Warning: minor/moderate spoilers!
(Scale key: none, minimal, moderate, extreme)
Moderate/extreme. The opening scene shows Kevin holding the four cheerleaders hostage in a warehouse; their hands are chained. We hear Dunn, off screen, beat up two young men. Kevin turns into the Beast and fights the Overseer; the battle is tame but still violent. We see a flashback scene of Kevin being threatened by his mother; she approaches him with a hot iron but the scene quickly cuts way. The Beast squeezes a man and breaks his back; we hear the sound of it. Price slits a man’s throat with glass (We see it from behind and later see the body). Someone is shot in the stomach. Several people die. The film’s most troubling aspect involves Kevin’s split personalities—he has around 20 in this movie—and his transformation into the Beast, which looks nothing short of a muscular man who is possessed. He growls like a dog. He walks on ceilings and walls. It’s eerie.
None. Although one of Kevin’s personalities is a gay man who flirts with a male worker.
Moderate. About 13 coarse words: A– (5), b–ch (2), s–t (2), p—y (1), misuse of “Jesus” (1), b—ard (1), GD (1).
Other Positive Elements
David and his son are close and care for one another. We also see people reach out to Price and Kevin, despite their violent past.
Other Stuff You Might Want To Know
David is a widower whose wife died of cancer.

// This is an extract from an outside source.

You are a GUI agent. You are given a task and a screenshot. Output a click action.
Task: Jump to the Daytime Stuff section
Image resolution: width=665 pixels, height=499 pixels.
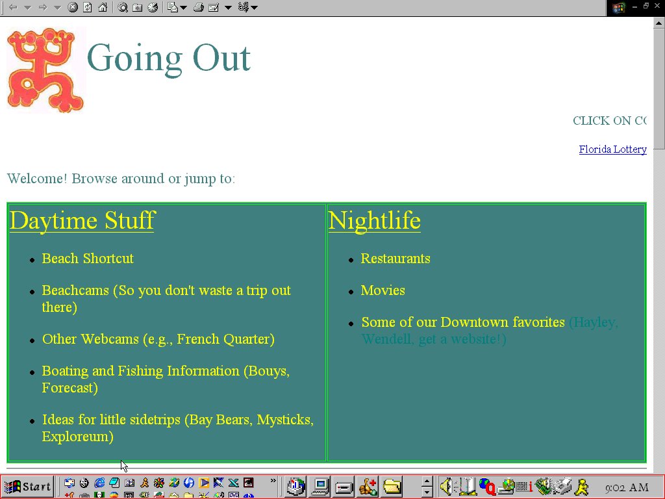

Among the film’s major messages is the importance of a child’s upbringing and/or the negative impact that trauma can have on one’s life. Kevin/the Beast was abused as a child and, supposedly, developed his multiple personalities as a way to repress his memories. Dunn was bullied as a child and nearly drowned, and then later in life survived a train wreck that killed every other passenger. Price was born with a debilitating bone condition and was involved in a fair ride accident at a young age. Shyamalan wants us to feel compassion for the men, but with the exception of Dunn, it doesn’t happen. That’s because the violence and flesh-eating stuff overshadows the brief flashback-to-childhood scenes we watch. Speaking of that …
Shyamalan also wants Glass to help people consider the “extraordinary things” all of us can do. In other words, we have superhero-like skills, yet “we can be talked out of” believing it is so (as happens in Glass) he told USA Today.
Glass, though, is an odd way to convey that message. Outside of David Dunn—who is a good guy and who does act like an average-man superhero—none of the other so-called superheroes are inspiring. In fact, they’re appalling. Price slits a man’s throat with a large shard of glass. The Beast breaks a man’s back, kills another man, and then begins eating human flesh. (In Split, he’s even more animal-like.) Once again: Why am I supposed to be inspired by these out-of-control murderers?
Scripture (Matt. 25:14-30) teaches that we all have talents and—in a sense—we all can do extraordinary things through God’s power. That’s definitely true.
Glass ends with a dialogue about talents and superheroes that would make sense at the end of, say, Spider-Man. But not at the end of Glass.
I enjoy movies that leave me with a reason to be hopeful about the world. Glass doesn’t do that.
David Dunn as a superhero. McAvoy is impressive.
The movie’s promotion of Kevin and Price as superheroes.
- Did you consider Glass a superhero film?
- Did you feel sympathy for Kevin and Elijah Price? Why or why not?
- How can a child’s upbringing impact (both negatively positively) their adult life? Can it turn them into a so-called monster?
- Did you like the movie’s ending? Why or why not?
Entertainment rating: 2 out of 5 stars. Family-friendly rating: 2.5 out of 5 stars.
Rated PG-13 for violence including some bloody images, thematic elements, and language.